Stored data:
%%

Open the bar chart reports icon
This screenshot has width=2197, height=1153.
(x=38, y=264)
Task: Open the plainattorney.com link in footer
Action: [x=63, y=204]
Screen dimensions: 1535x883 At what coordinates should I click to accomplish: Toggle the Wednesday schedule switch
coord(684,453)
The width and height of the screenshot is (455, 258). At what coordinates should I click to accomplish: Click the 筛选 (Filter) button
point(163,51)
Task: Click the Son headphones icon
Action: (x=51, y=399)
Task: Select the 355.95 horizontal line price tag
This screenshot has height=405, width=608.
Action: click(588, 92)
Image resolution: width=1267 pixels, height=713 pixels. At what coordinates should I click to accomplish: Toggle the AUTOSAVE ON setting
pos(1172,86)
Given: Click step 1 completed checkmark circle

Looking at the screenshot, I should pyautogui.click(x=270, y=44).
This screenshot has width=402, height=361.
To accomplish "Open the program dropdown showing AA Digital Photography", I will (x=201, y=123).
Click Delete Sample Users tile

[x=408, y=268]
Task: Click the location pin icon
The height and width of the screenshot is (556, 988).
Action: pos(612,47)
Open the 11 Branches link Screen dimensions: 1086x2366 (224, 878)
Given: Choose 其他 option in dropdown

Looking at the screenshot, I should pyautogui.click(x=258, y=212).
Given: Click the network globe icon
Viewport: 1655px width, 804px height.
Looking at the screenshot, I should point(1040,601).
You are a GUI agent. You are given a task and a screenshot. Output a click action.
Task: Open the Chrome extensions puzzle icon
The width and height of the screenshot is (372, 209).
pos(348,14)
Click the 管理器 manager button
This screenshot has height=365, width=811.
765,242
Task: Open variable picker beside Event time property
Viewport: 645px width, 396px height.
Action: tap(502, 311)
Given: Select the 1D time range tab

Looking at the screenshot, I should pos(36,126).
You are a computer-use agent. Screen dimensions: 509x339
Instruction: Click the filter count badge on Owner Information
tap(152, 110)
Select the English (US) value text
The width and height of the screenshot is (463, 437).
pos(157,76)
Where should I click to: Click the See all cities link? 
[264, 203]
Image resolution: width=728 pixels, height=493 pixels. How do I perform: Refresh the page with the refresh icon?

%%

WHAT THIS TASK INVOLVES:
Reproduce all of the stored data above verbatim, line for line.

TASK RESULT:
Open the bar chart reports icon
This screenshot has width=2197, height=1153.
(x=38, y=264)
Task: Open the plainattorney.com link in footer
Action: [x=63, y=204]
Screen dimensions: 1535x883 At what coordinates should I click to accomplish: Toggle the Wednesday schedule switch
coord(684,453)
The width and height of the screenshot is (455, 258). At what coordinates should I click to accomplish: Click the 筛选 (Filter) button
point(163,51)
Task: Click the Son headphones icon
Action: (x=51, y=399)
Task: Select the 355.95 horizontal line price tag
This screenshot has height=405, width=608.
Action: click(588, 92)
Image resolution: width=1267 pixels, height=713 pixels. At what coordinates should I click to accomplish: Toggle the AUTOSAVE ON setting
pos(1172,86)
Given: Click step 1 completed checkmark circle

Looking at the screenshot, I should pyautogui.click(x=270, y=44).
This screenshot has width=402, height=361.
To accomplish "Open the program dropdown showing AA Digital Photography", I will (x=201, y=123).
Click Delete Sample Users tile

[x=408, y=268]
Task: Click the location pin icon
The height and width of the screenshot is (556, 988).
Action: pos(612,47)
Open the 11 Branches link Screen dimensions: 1086x2366 (224, 878)
Given: Choose 其他 option in dropdown

Looking at the screenshot, I should pyautogui.click(x=258, y=212).
Given: Click the network globe icon
Viewport: 1655px width, 804px height.
Looking at the screenshot, I should point(1040,601).
You are a GUI agent. You are given a task and a screenshot. Output a click action.
Task: Open the Chrome extensions puzzle icon
The width and height of the screenshot is (372, 209).
pos(348,14)
Click the 管理器 manager button
This screenshot has height=365, width=811.
765,242
Task: Open variable picker beside Event time property
Viewport: 645px width, 396px height.
Action: tap(502, 311)
Given: Select the 1D time range tab

Looking at the screenshot, I should pos(36,126).
You are a computer-use agent. Screen dimensions: 509x339
Instruction: Click the filter count badge on Owner Information
tap(152, 110)
Select the English (US) value text
The width and height of the screenshot is (463, 437).
pos(157,76)
Where should I click to: Click the See all cities link? 
[264, 203]
Image resolution: width=728 pixels, height=493 pixels. How do I perform: Refresh the page with the refresh icon?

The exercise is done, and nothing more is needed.